Ross wrote the first Canadian textbook on the mass media: The Media Society: Basic Issues and Controversies (Toronto: Butterworths, 1987). He was research director for the CBC Oral History Project sponsored by the National Archives, the Canadian Broadcasting Corporation, and the School of Canadian Studies at Carleton. With the support of two SSHRC grants, it conducted interviews across the country using graduate students in Canadian Studies as an archival resource for future research. Ross’s own publications on the CBC include Channels of Influence: CBC Audience Research and the Canadian Public (Toronto: University of Toronto Press, 1994) and, more recently, “‘The Story is Only the Platter on Which the Personality is Served’: The Debate Over Media Integrity on CBC Radio’s Literary Arts Programming, 1948-1985,” Canadian Journal of Communication 40, no. 3 (2015), 519-536. His original article on “CBC/Radio-Canada” for the Canadian Encyclopedia has recently been updated by Sasha Yusufali and Sharon J. Riley. He has also contributed entries such as “Bureau of Measurement” and “Wayne and Shuster” to the Encyclopedia of Television. In addition to submissions to the CRTC, Ross has given evidence to the Standing Committee on Canadian Heritage and served as a member of the advisory committee for the Auditor General’s Special Examination of the CBC, for which he developed a method for assessing the relative distinctiveness of CBC English TV programming.

In the early 2000s, Ross was invited to write as a solitary author a mini-encyclopedia on the history of journalism from the acta diurna in ancient Rome to the present day. The result was the first edition of the Historical Dictionary of Journalism (Lanham, MD: Rowman and Littlefield, 2009) – No. 4 in the Historical Dictionaries of Professions and Industries series. Following the invitation of the publisher, Ross has since completed a substantially revised, updated, and expanded second edition. With contributions from colleague Randy Boswell, it is scheduled for publication in April 2021 (see publication notice below).

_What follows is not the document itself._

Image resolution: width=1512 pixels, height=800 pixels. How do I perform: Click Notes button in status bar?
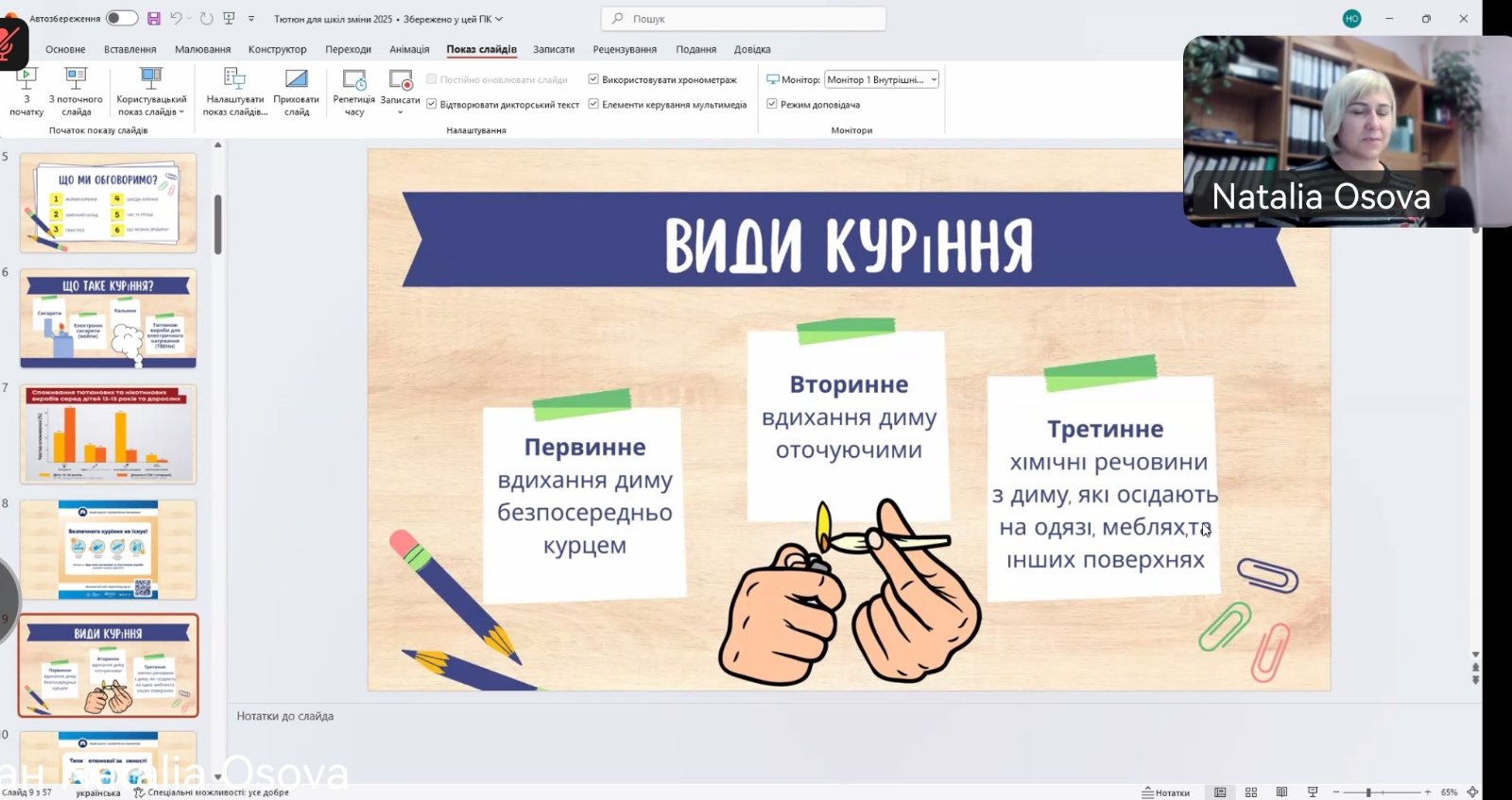point(1166,792)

In addition to writing reviews such as “The Neo-University,” Topia: Canadian Journal of Cultural Studies, no. 28 (Fall 2012), 245-250, Ross has been a regular participant at the annual conference of the Canadian Communication Association, his presentations including “Media History and the Problem of Periodization” (Montreal, 2010), “Emerson, James, and Rorty on Communication and Moral Progress” (Kitchener-Waterloo, 2012), “Mapping the Universe of Discursive Sites: A Burkean-Based Cartography” (St. Catharines, 2014), “How Do Buildings Mean? A New Approach to Communication and the Built Environment” (Ottawa, 2015), and “Selling Modern Architecture through Film: The Mechanical Rhetoric of the National Film Board” (Ryerson, 2017).

One of Ross’s current teaching and research interests is communication and the built environment. Over the course of several summers, he travelled to Custer State Park, Yellowstone National Park, and Yosemite National Park to conduct on-site research on parks from this perspective. Some of this research was presented as Five Speeches, Five Eras: Presidential Perspectives on Yellowstone, a public talk at the Buffalo Bill Center of the West in Cody, Wyoming, on August 12, 2014 (photograph above courtesy of Raymond Hillegas, Cody Enterprise).

Ross is currently completing a manuscript entitled Architecture as Communication: How to Critique the Built Environment for publication in 2222 or 2223.